“Plate discipline though is difficult to measure. Good plate discipline can mean swinging at the first pitch, fouling off the fifth, taking the tenth; it’s about hitting when it’s possible to do so and walking when not. If it’s possible to hit, a walk is a relative failure. Ultimately though, because information as to just how many juicy pitches players swing at and how many unhittable ones they take is non-existent, though walks are an imperfect measure, they will have to do.”
—John Hill writing for The Cub Reporter weblog in 2005
We’ve been digging into the data captured by MLBAM’s 2007 version of the Gameday application. With each passing week, we’re blessed with more data to slice and dice. At this point, we have almost 60,000 data points to analyze, encompassing 23.8 percent of all pitches thrown in the 2007 season. While the results of the analysis become more interesting with each passing day, we’re still dealing with a subset of a subset of one season. Most of the analysis you find here at Baseball Prospectus encompasses aggregate data stretching back over 40 years, and so the conclusions we reach and the trends we see here are necessarily more tentative. That said, we do have enough observations to generate some statistically significant results where it concerns overall trends.
Today we examine the topic of air density and ballparks, take a first crack at determining whether pitchers do indeed try to establish their fastball early in games, and provide the basic framework for taking a closer look at the often mystical topic of plate discipline.
Velocity and Break
The questions from readers regarding the columns of the last couple of weeks have been pouring in. Of particular interest was last week‘s chart that showed the average deceleration of pitches thrown with little spin at the nine ballparks at which the PITCHf/x system is operating. What the chart revealed was that there is apparently a fairly large difference in how much the ball decelerates on its way to the plate between Arlington on the low end (roughly eight percent) and San Diego at the high end (a little over 13 percent). That span equates to a difference in velocity of an impressive four miles per hour as the pitch reaches the plate.
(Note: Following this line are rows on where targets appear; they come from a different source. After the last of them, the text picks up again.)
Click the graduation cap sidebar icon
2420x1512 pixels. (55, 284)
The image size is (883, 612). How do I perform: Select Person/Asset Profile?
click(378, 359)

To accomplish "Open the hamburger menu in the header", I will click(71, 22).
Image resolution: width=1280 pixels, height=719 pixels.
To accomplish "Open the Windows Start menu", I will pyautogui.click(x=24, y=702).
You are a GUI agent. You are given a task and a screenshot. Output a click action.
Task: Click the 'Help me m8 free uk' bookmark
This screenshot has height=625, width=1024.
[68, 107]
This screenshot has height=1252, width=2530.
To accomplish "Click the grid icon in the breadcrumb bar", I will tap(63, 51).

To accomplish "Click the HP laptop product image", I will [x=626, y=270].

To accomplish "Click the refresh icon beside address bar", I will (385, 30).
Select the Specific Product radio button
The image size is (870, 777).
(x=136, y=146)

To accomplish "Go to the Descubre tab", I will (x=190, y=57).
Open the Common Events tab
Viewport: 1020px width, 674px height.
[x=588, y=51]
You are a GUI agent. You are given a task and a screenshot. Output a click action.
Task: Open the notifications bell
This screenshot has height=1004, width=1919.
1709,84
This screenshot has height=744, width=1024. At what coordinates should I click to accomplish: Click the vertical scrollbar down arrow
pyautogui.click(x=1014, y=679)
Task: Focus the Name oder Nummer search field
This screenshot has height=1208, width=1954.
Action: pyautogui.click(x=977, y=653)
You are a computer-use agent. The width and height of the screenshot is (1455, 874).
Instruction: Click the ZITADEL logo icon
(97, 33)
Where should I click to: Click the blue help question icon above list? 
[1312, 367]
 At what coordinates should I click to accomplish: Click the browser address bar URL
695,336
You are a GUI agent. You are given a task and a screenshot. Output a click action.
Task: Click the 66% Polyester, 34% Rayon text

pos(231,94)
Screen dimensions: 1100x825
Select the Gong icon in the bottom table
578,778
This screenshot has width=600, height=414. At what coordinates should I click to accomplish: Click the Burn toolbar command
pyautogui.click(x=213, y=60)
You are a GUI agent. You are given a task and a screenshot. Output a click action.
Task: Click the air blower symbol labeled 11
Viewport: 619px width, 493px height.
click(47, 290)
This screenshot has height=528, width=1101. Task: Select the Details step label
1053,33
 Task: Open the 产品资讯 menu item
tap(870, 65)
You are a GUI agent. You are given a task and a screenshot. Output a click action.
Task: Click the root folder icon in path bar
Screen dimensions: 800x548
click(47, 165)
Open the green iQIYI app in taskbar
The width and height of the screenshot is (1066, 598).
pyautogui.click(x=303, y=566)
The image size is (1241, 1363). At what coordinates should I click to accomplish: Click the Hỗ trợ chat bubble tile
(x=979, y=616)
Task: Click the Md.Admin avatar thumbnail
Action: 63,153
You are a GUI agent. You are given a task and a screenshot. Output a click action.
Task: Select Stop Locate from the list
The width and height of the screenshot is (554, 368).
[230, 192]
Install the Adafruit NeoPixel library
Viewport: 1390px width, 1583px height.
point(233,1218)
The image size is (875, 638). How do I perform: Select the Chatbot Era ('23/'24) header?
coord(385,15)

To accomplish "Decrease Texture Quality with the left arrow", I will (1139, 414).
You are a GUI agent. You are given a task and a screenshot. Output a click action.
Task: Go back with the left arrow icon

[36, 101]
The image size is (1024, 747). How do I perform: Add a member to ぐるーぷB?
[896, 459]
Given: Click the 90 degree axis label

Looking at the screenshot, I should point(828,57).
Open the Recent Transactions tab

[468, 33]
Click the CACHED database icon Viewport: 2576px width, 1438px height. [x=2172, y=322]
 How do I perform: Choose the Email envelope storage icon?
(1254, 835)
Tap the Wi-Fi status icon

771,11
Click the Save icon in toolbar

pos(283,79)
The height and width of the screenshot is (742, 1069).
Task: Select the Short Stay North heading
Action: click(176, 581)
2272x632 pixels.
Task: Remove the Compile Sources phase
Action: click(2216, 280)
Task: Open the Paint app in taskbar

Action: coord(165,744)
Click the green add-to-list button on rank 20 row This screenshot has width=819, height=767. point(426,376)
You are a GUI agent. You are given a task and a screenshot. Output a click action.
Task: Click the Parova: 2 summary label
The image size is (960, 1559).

One would imagine that kind of discrepancy, if real, could clearly make a difference. Because there were lots of questions regarding whether the difference could really be that large, I looked at the starting times for all 859 games in my database, thereby allowing for a classification of each pitch by time of day.
To make this simple, we can break down the starting time of the game into afternoon and evening (I included as evening games those that started at 5 p.m. or later) and use the same criteria as in last week’s article looking only at pitches with a break length of less than 5.5 inches. All together that includes 18,288 pitches.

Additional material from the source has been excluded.